-- Opening Marker --

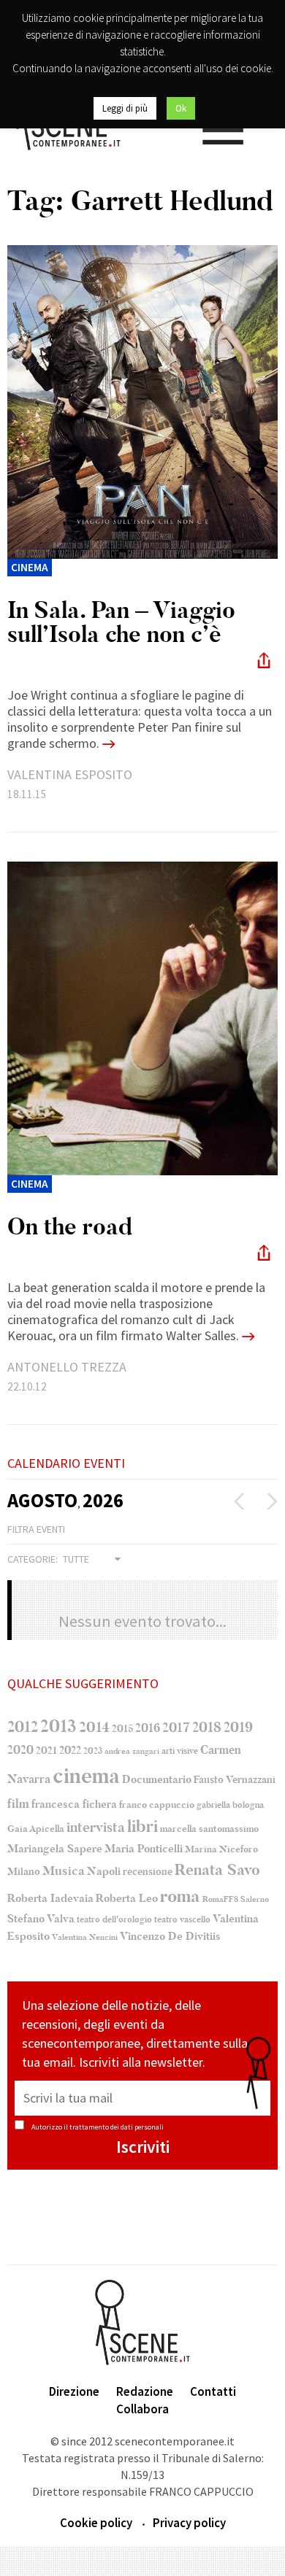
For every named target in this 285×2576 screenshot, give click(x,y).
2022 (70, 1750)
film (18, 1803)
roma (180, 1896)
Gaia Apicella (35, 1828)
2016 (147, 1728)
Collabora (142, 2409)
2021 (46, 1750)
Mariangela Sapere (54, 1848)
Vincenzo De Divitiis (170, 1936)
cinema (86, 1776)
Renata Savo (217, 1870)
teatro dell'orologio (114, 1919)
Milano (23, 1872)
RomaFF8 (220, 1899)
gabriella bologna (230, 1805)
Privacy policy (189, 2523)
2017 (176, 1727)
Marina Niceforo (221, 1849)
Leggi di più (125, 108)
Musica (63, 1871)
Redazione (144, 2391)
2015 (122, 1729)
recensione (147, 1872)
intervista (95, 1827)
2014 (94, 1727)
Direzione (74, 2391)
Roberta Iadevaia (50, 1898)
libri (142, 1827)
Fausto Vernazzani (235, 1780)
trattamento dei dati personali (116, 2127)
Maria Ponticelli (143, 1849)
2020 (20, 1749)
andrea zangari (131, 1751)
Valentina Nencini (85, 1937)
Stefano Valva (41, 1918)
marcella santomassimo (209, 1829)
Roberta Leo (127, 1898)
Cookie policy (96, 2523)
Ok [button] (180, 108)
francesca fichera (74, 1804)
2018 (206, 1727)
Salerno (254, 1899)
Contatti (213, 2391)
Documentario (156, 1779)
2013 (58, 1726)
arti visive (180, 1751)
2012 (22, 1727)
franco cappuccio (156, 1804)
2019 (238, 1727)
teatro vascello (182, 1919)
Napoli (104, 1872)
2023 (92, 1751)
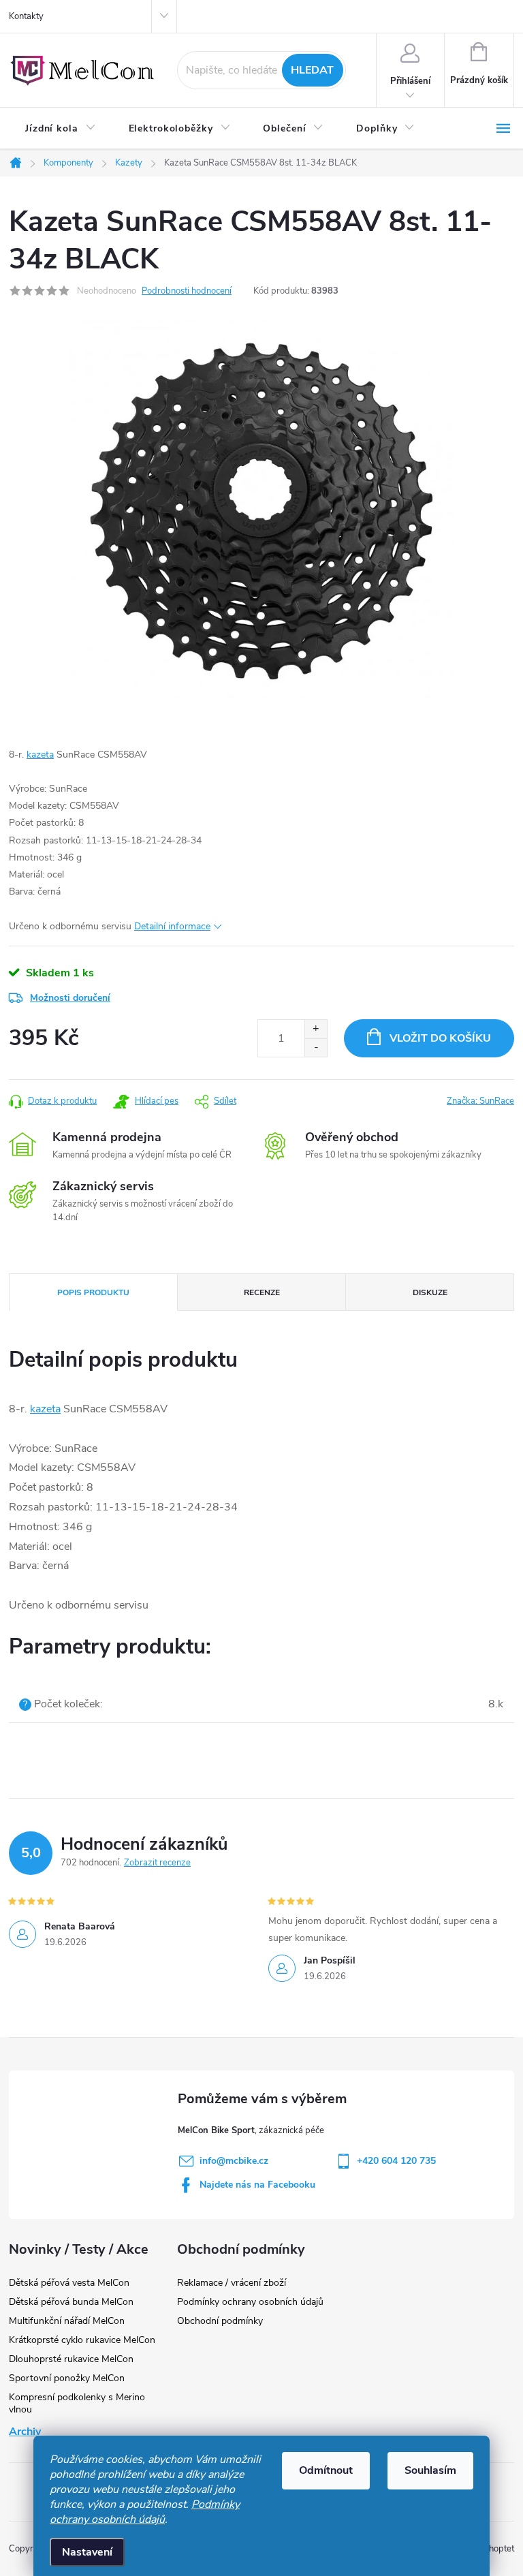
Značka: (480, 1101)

-- Closing Marker --
-- Opening Marker --

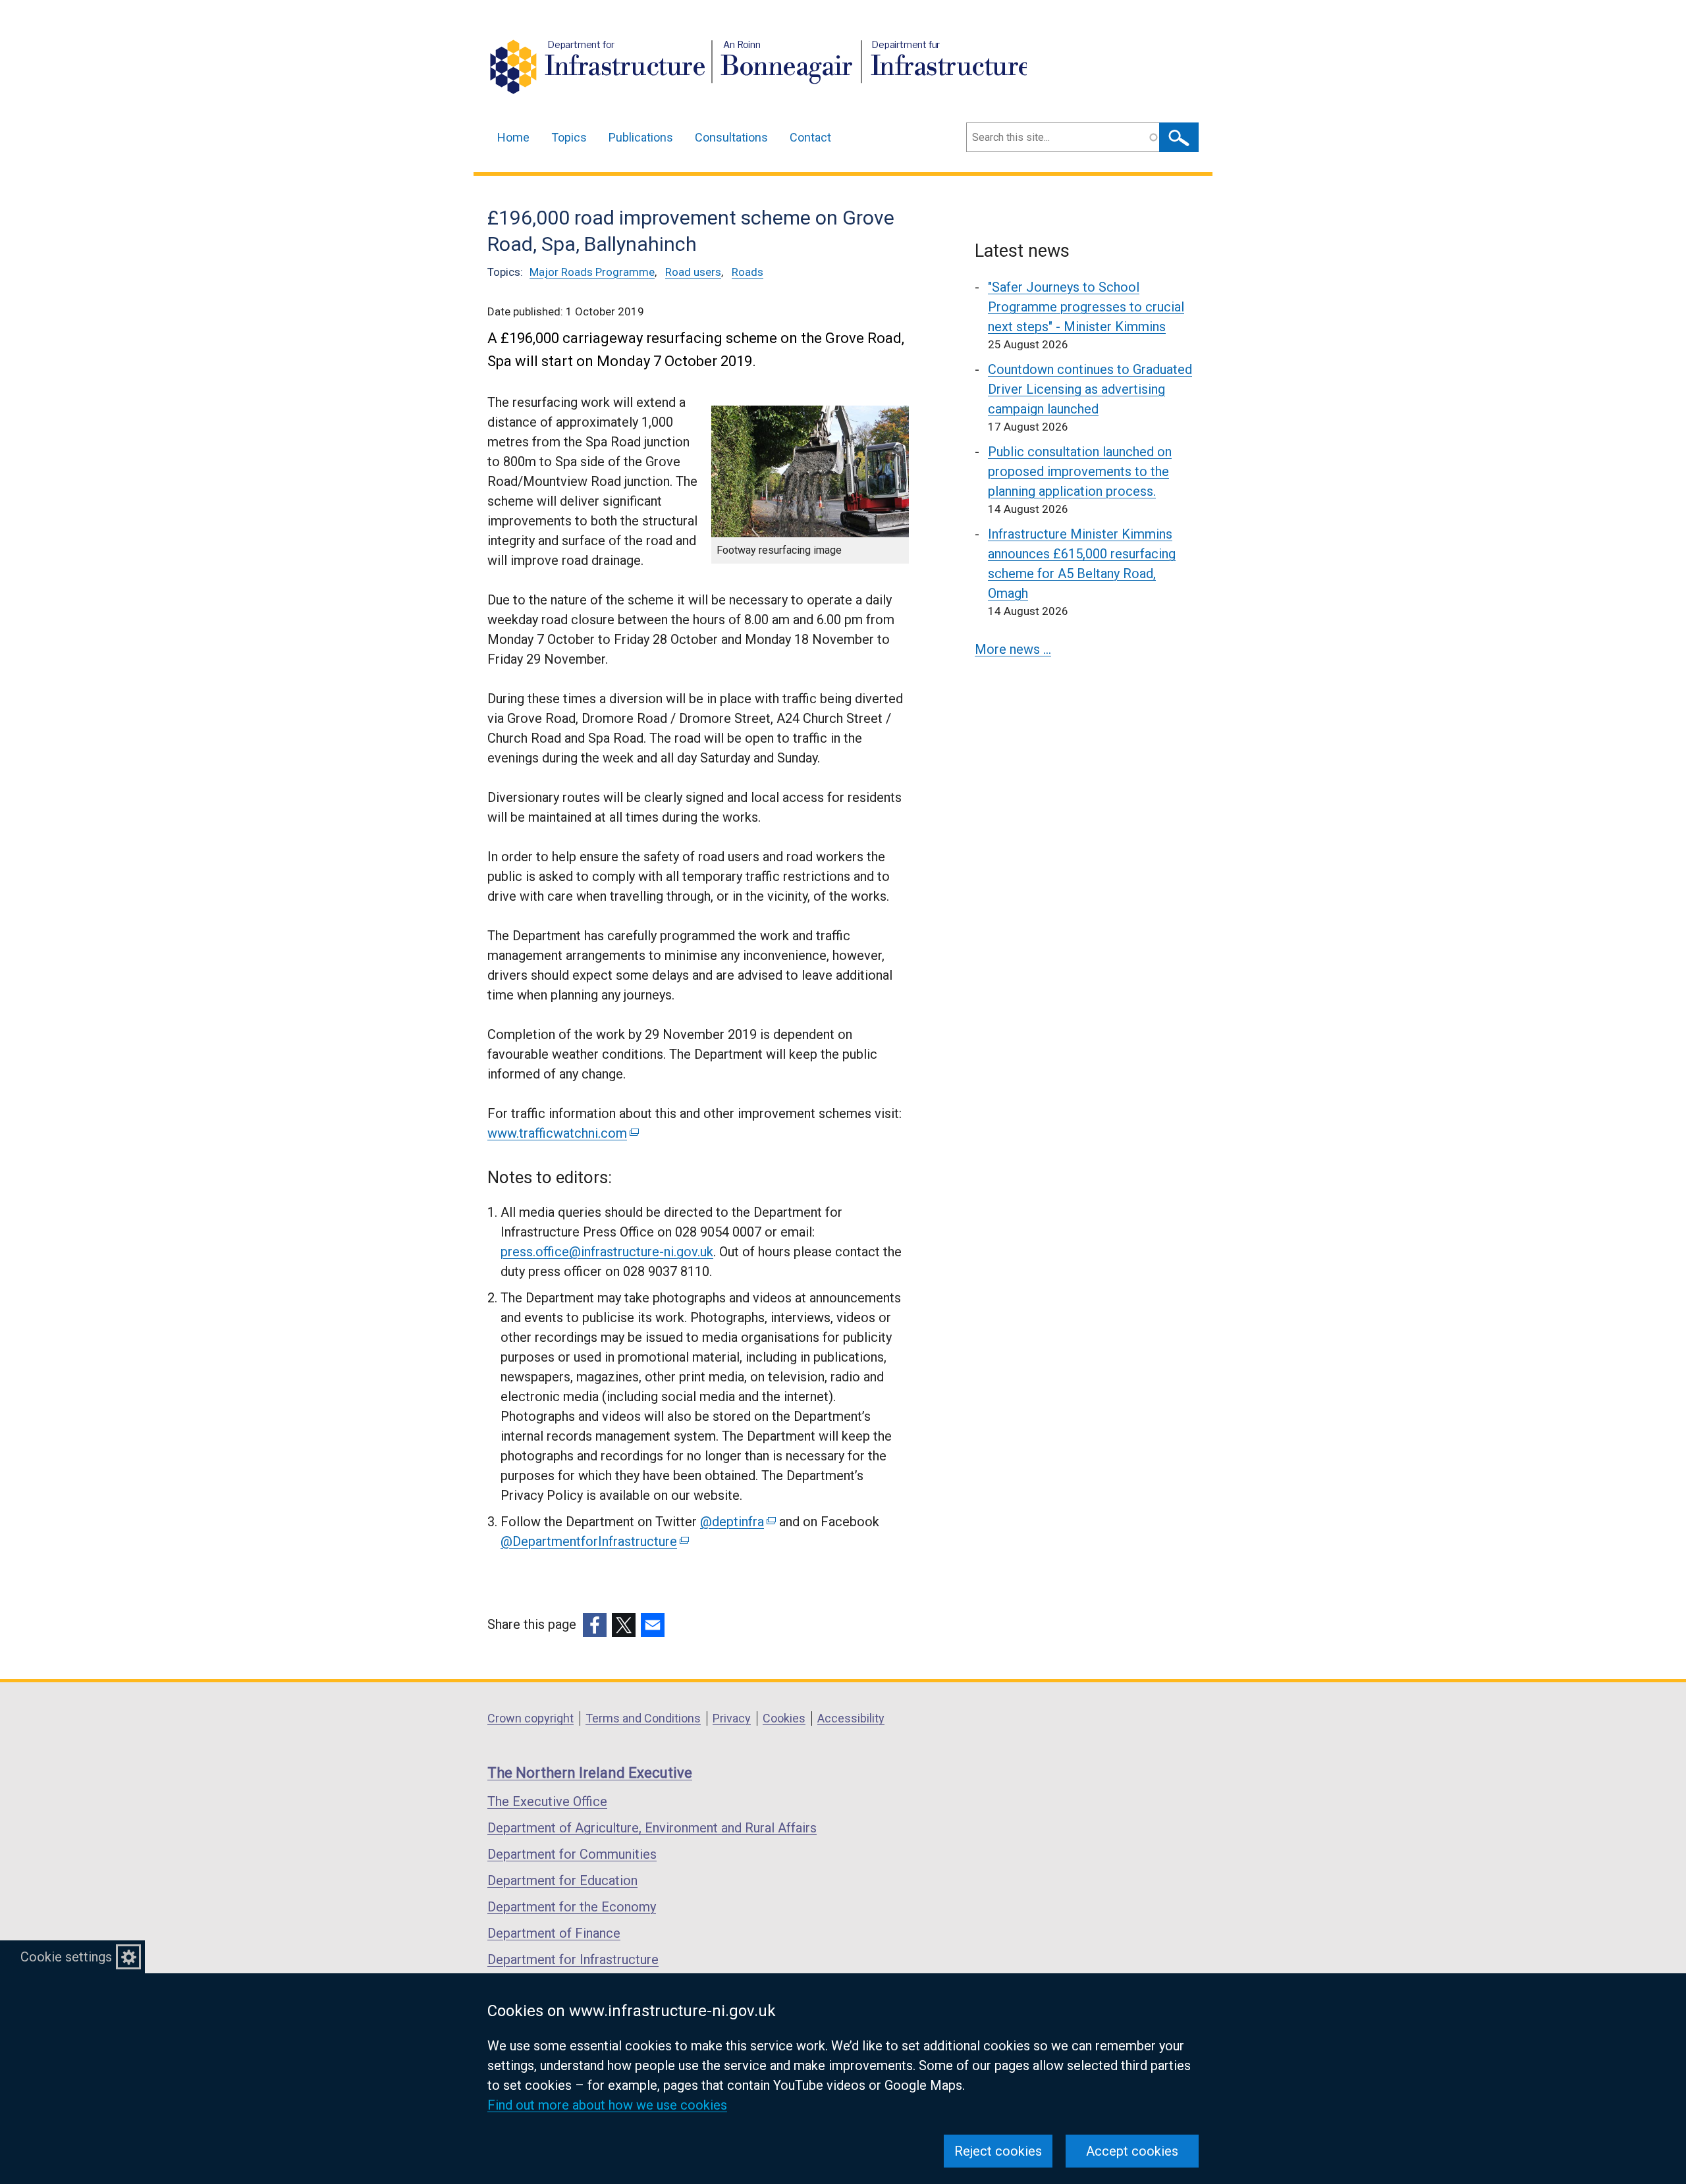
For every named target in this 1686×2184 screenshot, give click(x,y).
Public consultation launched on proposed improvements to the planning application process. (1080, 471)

-- Closing Marker --
-- Opening Marker --

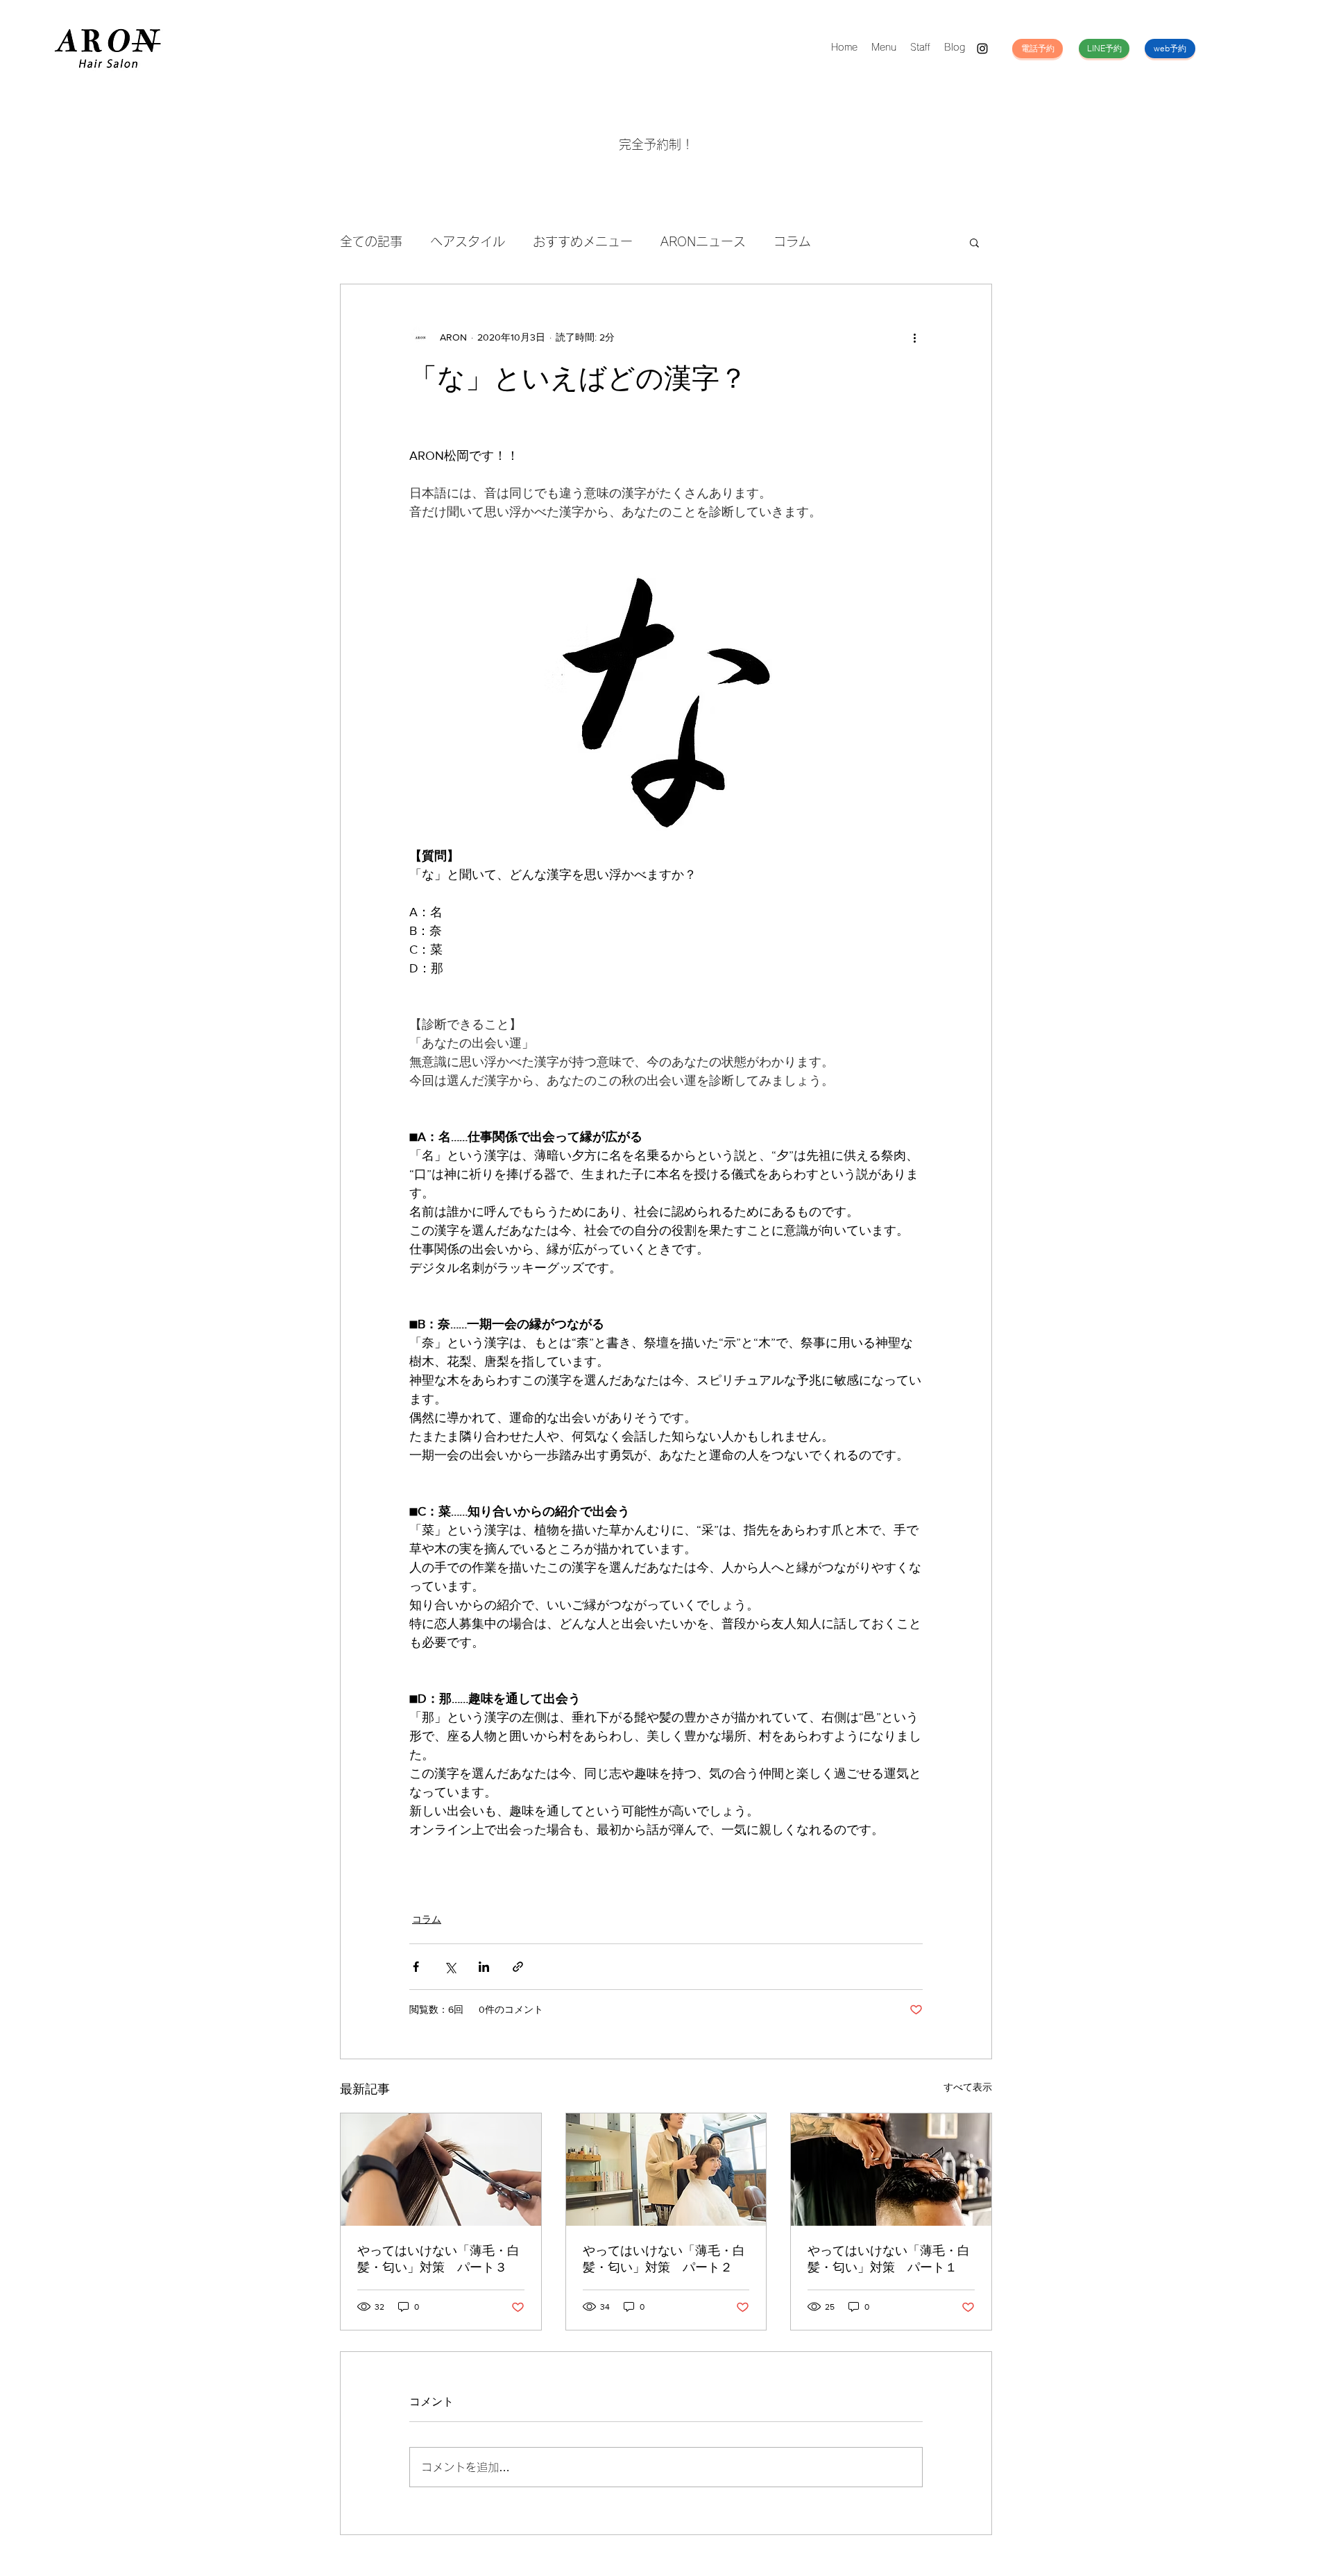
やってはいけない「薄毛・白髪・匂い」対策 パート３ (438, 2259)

-- Closing Marker --

Task to complete
Would you please repeat only the lines above, beginning at the one that has "2018 (206, 1727)" and stopping after the one that has "Značka: (480, 1101)", exactly and with no pictures?

Expected output
2018 (206, 1727)
Salerno (254, 1899)
Contatti (213, 2391)
Documentario (156, 1779)
2013 (58, 1726)
arti visive (180, 1751)
2012 (22, 1727)
franco cappuccio (156, 1804)
2019 (238, 1727)
teatro vascello (182, 1919)
Napoli (104, 1872)
2023 (92, 1751)
Značka: (480, 1101)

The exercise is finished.